Fee of guardian ad litem.

At the time of the hearing on the motions for modification in the judgment, the trial court was informed that the guardian ad litem requested an allowance of his fee. Neither the record, the briefs of counsel, nor the trial court’s decisions indicates the amount of that request. The trial court did conclude that the entire guardian ad litem fee should be paid by the defendant husband. It had found:

“12. That the plaintiff is without a separate estate or income sufficient to support the minor children of the parties or to pay the substantial attorneys’ fees required for the prosecution of this action and the defense of the claims made against her by the defendant.”

We are not satisfied that the trial court made a specific enough finding about the absence of an ability to pay on the part of the plaintiff wife so as to excuse her entirely from contributing to the cost of the guardian ad litem. This court has repeatedly recommended the appointment of a guardian ad litem in appropriate cases, such as here. The services of a guardian ad litem are to protect the interests of the children. Both of the parents are concerned that these interests be protected and that is the reason this court, in Lacey v. Lacey, stated that where both spouses have ability to pay each should be required to contribute to the cost of the guardian ad litem, with the percentage to be paid by each parent left to the discretion of the trial court.
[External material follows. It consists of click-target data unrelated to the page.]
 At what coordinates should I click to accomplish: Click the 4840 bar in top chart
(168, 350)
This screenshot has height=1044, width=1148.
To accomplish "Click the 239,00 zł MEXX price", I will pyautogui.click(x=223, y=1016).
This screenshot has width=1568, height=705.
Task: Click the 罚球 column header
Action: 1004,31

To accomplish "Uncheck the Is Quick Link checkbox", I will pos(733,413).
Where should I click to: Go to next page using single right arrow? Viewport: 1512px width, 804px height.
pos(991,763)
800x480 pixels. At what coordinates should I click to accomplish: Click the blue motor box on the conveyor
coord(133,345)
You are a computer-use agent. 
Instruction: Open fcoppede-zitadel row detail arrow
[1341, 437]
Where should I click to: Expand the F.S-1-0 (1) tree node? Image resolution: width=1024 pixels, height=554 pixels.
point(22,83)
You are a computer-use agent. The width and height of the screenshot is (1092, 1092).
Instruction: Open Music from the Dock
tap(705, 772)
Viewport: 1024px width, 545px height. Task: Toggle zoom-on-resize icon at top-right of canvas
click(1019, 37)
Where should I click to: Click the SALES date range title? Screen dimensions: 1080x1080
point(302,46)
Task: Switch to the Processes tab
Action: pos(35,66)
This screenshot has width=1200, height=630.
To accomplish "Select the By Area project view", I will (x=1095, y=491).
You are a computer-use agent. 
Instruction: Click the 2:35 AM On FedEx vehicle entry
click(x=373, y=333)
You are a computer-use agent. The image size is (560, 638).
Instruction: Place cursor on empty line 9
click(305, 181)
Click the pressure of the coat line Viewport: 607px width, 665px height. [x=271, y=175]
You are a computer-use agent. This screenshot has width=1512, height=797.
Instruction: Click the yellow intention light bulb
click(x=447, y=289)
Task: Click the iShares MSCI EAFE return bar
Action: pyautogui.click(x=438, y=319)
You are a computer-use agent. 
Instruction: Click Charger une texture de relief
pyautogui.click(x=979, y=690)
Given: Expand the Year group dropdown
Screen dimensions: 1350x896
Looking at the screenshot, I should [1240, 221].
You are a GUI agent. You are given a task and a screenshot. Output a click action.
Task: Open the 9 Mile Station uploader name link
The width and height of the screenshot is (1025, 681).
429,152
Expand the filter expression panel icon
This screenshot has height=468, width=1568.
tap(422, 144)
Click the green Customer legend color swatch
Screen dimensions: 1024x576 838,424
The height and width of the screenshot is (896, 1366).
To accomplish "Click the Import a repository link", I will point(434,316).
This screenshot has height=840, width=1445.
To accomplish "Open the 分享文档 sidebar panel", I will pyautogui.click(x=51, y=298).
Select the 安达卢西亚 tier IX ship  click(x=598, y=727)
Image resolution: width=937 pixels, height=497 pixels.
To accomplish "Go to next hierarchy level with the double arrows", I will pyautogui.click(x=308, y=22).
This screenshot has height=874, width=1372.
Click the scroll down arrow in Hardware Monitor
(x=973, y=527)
In that case 50 percent of the fee was assessed against each parent. Under the property division ordered here, and in view of the obvious mutual interest of the parents in protecting the interests of their children, we are convinced that the wife had sufficient ability to pay a part of the guardian ad litem fee so that there was an abuse of discretion on the part of the trial court in failing to order her to pay any part of the guardian ad litem’s undisclosed fee. We think it entirely appropriate that, under the circumstances, the plaintiff wife should be ordered to pay 50 percent of that fee, and the judgment appealed from is amended in that particular.

By the Court. — Judgment modified in accordance with this opinion and, as modified, affirmed. Costs to respondent. 
      
      
        Kronforst v. Kronforst (1963), 21 Wis. 2d 54, 60, 123 N. W. 2d 528; Spheeris v. Spheeris (1967), 37 Wis. 2d 497, 608, 165 N. W. 2d 130.
     
      
      
        Kronforst v. Kronforst, supra, at page 61.
     
      
       (1970), 46 Wis. 2d 378, 173 N. W. 2d 142.
     
      
      
        Kronforst v. Kronforst, supra, footnote 1, at page 61.
     
      
      
        Lacey v. Lacey, supra, footnote 3, at page 382.
     
      
      
        Kronforst v. Kronforst, supra, footnote 1, at page 62; Spheeris v. Spheeris, supra, footnote 1, at page 510; Knutson v. Knutson (1961), 15 Wis. 2d 115, 121, 111 N. W. 2d 905.
     
      
      
         (1961), 14 Wis. 2d 23, 30, 109 N. W. 2d 507.
     
      
      
        Julien v. Julien (1963), 265 Wis. 85, 60 N. W. 2d 753.
     
      
      
         Lerner v. Lerner (1948), 252 Wis. 87, 31 N. W. 2d 208.
     
      
       (1971), 401 U. S. 371, 378, 379, 91 Sup. Ct. 780, 28 L. Ed. 2d 113.
     
      
      
        O’Connor v. O’Connor (1970), 48 Wis. 2d 535, 180 N. W. 2d 735; Schipper v. Schipper (1970), 46 Wis. 2d 303, 174 N. W. 2d 474; Spheeris v. Spheeris, supra, footnote 1.
     
      
       (1972), 53 Wis. 2d 600, 606, 193 N. W. 2d 717.
     
      
      
        Supra, footnote 12, at page 606.
     
      
      
        Supra, footnote 1.
     
      
      
        Supra, footnote 11, at pages 313, 314.
     
      
       (1970), 48 Wis. 2d 491, 497, 180 N. W. 2d 601.
     
      
      
         Id. at pages 493-496.
     
      
       (1969), 6 Wis. 2d 605, 611, 96 N. W. 2d 401.
     
      
       (1970), 46 Wis. 2d 218, 229, 174 N. W. 2d 468.